Malware can hide in online game demos as was seen with Octopus City Blues, a game on the most popular gaming platform, Steam. In the case of Octopus City Blues, the hackers even took the time to spoof 7 entire levels of the game in their attempts to lure victims. The game’s developers reported the incident to Steam but the platform was slow to remove the spoof.
Mo’ lives, Mo’ problems
If you’re an avid gamer, you know that you might consider (but just for a fleeting moment) trading your first born for more assets in your virtual wallet. Extra lives, armor and inventory are hotter than hot commodities and sometimes gamers are willing to throw caution to the wind to get them.
But beware, hackers know that in a moment of panic you might just be willing to hit that shady “download” button, as was displayed in this past September’s “Eskimo” attack. The malware which is disguised as a weekly raffle prompts gamers to click a link and download a form. The download installs and executes a windows binary code, clearing out the gamers virtual wallet and giving the hacker access to the victim’s Steam account.
And just last week, The Register.com reported a new gaming scam posing as a chrome browser extension that supposedly “helps” gamers get more points and trade inventory with other trusted players. Installing the extension gives hackers access to players accounts and virtual wallets. The only ones these scams help is the hacker and their cronies.
How to keep safe while gaming
If you’re a gamer or if you’re just stuck inside bored and looking for a semi-hibernative way to pass your time, there are some things you need to stay safe while gaming.

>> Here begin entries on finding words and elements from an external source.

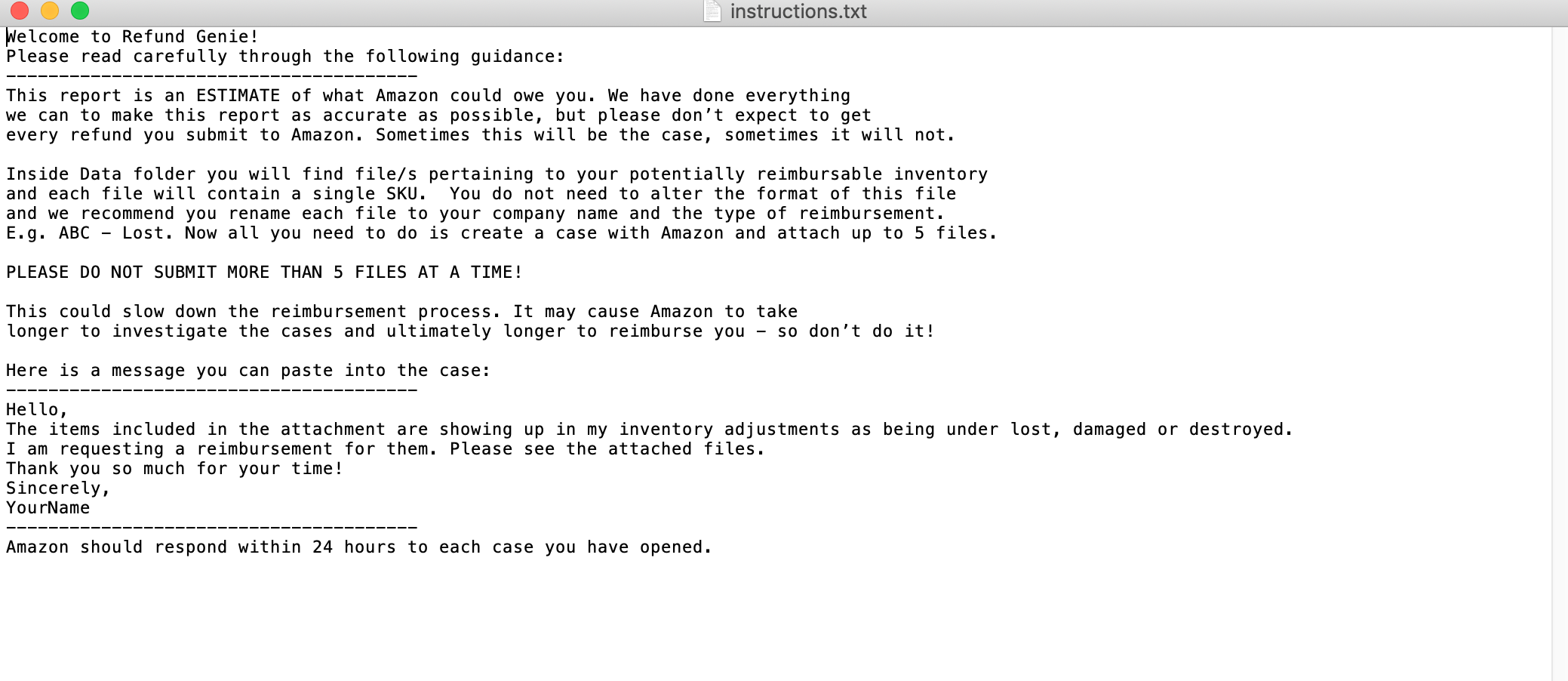Click the first dashed separator line
Image resolution: width=1568 pixels, height=681 pixels.
pos(211,76)
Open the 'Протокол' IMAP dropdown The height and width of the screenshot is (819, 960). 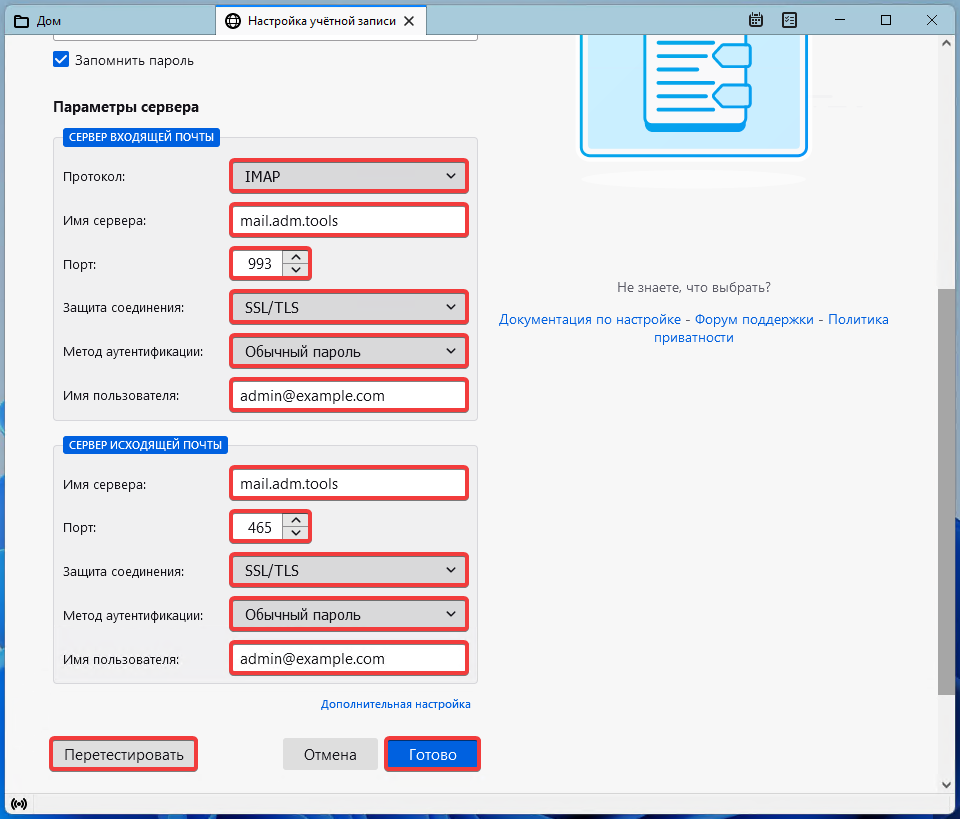(x=348, y=177)
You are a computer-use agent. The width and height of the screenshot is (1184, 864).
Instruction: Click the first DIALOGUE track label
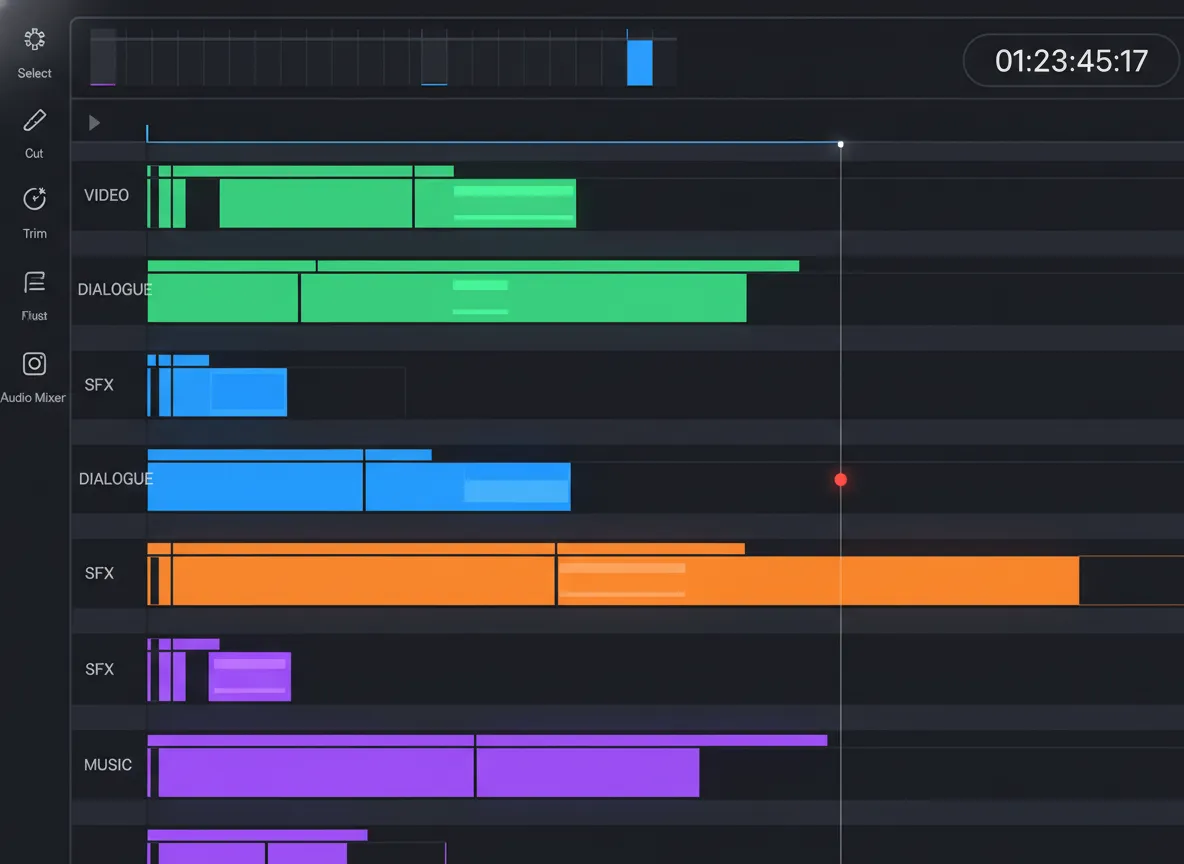pos(112,289)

Steer clear of phishing and social engineering
Let’s say you get an email telling you that you need to update your Guild Wars password or reset some information. Don’t fall for it, chances are that it’s a phishing email and if you do enter your password you’re handing information over to creeps, not Steam or XBox.
How do hackers know that you even have accounts for games? They deploy bots that monitor gaming forums and social media and look for patterns to deduce who has an account for what. Then they send them infected links to spoofed websites.
No matter what, keep your antivirus and antimalware up and running
Gamers need their computers to be fast and everything you run on your computer uses up resources, which just slows you down. To this end, there’s an alarming trend in the gaming world of disabling security software for the sake of speed.
Needless to say, scammers are all too happy to capitalize on this doltish behavior. You should always have your AV program and a solid anti-malware program like Reason Core Security running – But the necessity for security is even more important when you venture on to potentially perilous sites – and face it, gaming sites like Steam can be pretty perilous. Do yourself a favor, keep your security measures enabled while gaming – and all the time.
Use strong passwords and enable 2FA where you can
There may not be anything you can do to keep Sony PSN from getting pwned. But you can make sure you are using strong and unique passwords and 2 factor authentication wherever you can. Steam allows you to enable 2FA, which provides you with extra layers of security so go ahead and set it up asap.
Now you should be all set for a malware-free gaming marathon if that’s your thing. If not, go outside and make a snow angel, read a book or play Monopoly. At least there’s no malware there.